Ο ΙΜΠΡΕΣΙΟΝΙΣΤΗΣ ΚΟΝΣΤΑΝΤΙΝ ΠΟΥ ΕΜΕΙΝΕ ΣΤΗ ΡΩΣΙΑ ΚΑΙ ΣΤΗΡΙΞΕ ΤΗ ΣΟΒΙΕΤΙΚΗ ΕΠΑΝΑΣΤΑΣΗ
Konstantin Fyodorovich Yuon or Juon (Russian: Константи́н Фёдорович Юо́н; October 24 [O.S. October 12] 1875 – April 11, 1958) was a noted Russian painter and theatre designer associated with the Mir Iskusstva. Later, he co-founded the Union of Russian Artists and the Association of Artists of Revolutionary Russia.
Yuon was born in Moscow to the family of a banking clerk of Swiss-Russian origin (the surname Juon being of Walser origin). His brother Paul Juon was a notable composer.
From 1892 to 1898 he studied at the Moscow School of Painting, Sculpture and Architecture where Konstantin Savitsky and Konstantin Korovin were among his distinguished teachers. After graduating from the Moscow Art School he took private lessons from Valentin Serov (1898–1900). During several trips to Western Europe, particularly in Paris, he became acquainted with the cityscapes of Camille Pissarro and other Impressionists, but retained his own distinctive style.
Konstantin Yuon started as an Impressionist landscape and genre painter with a Symbolist note. The most Symbolist of his works are the cycle of engravings Creation of the World on the theme of Genesis (1908–1912) and the painting New Planet that shows the October Revolution as the result of a cosmic catastrophe.
Among the impressionist landscapes are The Tverskoy Boulevard and To the Trinity (both from 1903). Later he toyed with the ideas of lyrical landscape mixed with the imitations of Palekh miniature and Icon arts. To the end of his life he became a strict social realism artist, producing paintings like Parade on the Red Square on November 7, 1941.
Ο ΙΜΠΡΕΣΙΟΝΙΣΤΗΣ ΚΟΝΣΤΑΝΤΙΝ ΠΟΥ ΕΓΚΑΤΕΛΕΙΨΕ ΤΗ ΣΟΒΙΕΤΙΚΗ ΕΝΩΣΗ ΚΑΤΑΦΕΥΓΟΝΤΑΣ ΣΤΗ ΔΥΣΗ
Konstantin Korovin was born on December 5, 1861 in Moscow. He was the second son in the family of a merchant. He studied painting with his brother Sergei at the Moscow School of Painting, where his teachers were Vasili Perov and Alexei Savrasov. In 1881-82 he studied at the Imperial Academy of Arts in St. Petersburg. Later he returned to Moscow and became a student of Vasili Polenov.
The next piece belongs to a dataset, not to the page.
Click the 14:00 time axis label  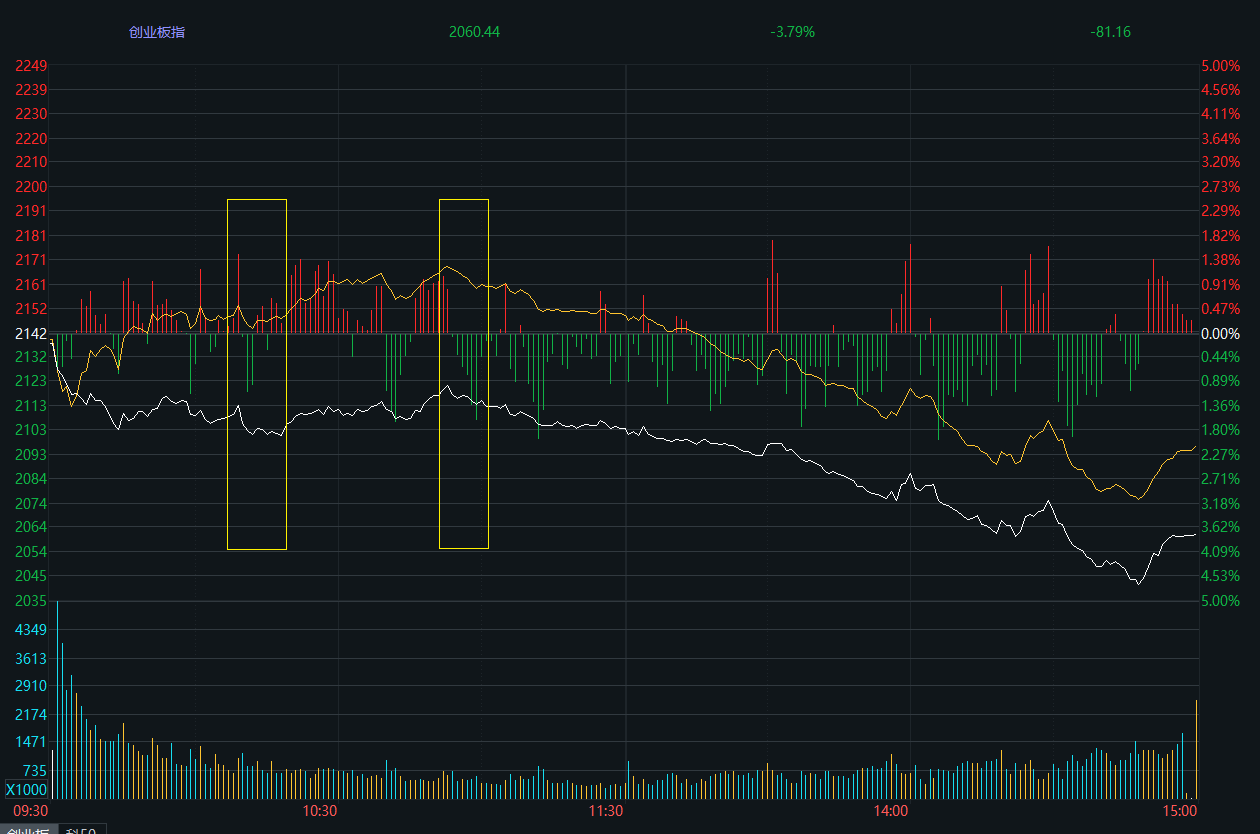(891, 810)
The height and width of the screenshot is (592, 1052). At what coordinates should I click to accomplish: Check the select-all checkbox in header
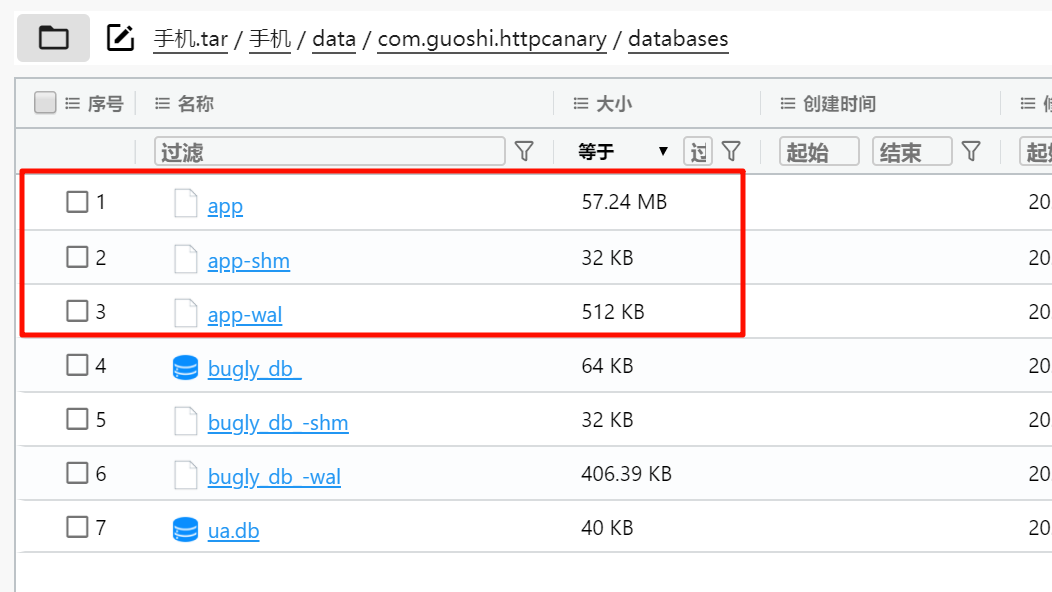click(x=45, y=103)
Korovin went to Paris in 1885, and there he was stunned by the works of impressionists. At that time he entered the artists circle in Abramtsevo, Russia, and worked for Savva Mamontov's Opera. He designed stage sets for "Aida" by Giuseppe Verdi, and "Carmen" by Georges Bizet. With Mamontov he traveled to France, Italy and Spain, where he continued painting in the style of impressionism. In 1890s he joined the "Mir Iskusstva" (World of Art) group, where he met Sergei Diaghilev, Valentin Serov, Alexandre Benois, Ilya Repin and other important cultural figures of that time.
Korovin was designated head artistic designer of the Russian pavilions at the Paris World Fair in 1900. He received the Gold Medal at the World Fair and was awarded the Legion of Honour by the government of France. He traveled and painted in Europe, mostly in Paris until WWI. During the war he worked as a camouflage designer for the Russian Army. He continued work as theatrical designer for the Mariinsky Theatre in St. Petersburg. He created the stage design for "Nutcracker" and "Swan Lake" by Pyotr Ilyich Tchaikovsky, "Die Walkure" by Richard Wagner.
Korovin finally left Russia for Paris in 1923. His valuable art collection was stolen, and he had to work as theater designer in Europe, America and Australia. His collaboration with Sergei Diaghilev and other theatrical productions continued. Among his many works is the remarcable innovative stage set for "The Golden Cockerel" by Nikolai Rimsky-Korsakov at the Turin Opera. His portraits of actors Feodor Chaliapin Sr. and T. Lubatovich and of the art collector Ivan Morosov are among the best in the genre.
Korovin was a colorist with a rare gift for harmonization. His works represent a merger of the classic art tradition with impressionism and art-nouveau. He died in Paris on September 11, 1939, and was laid to rest at the Russian cemetery in Paris.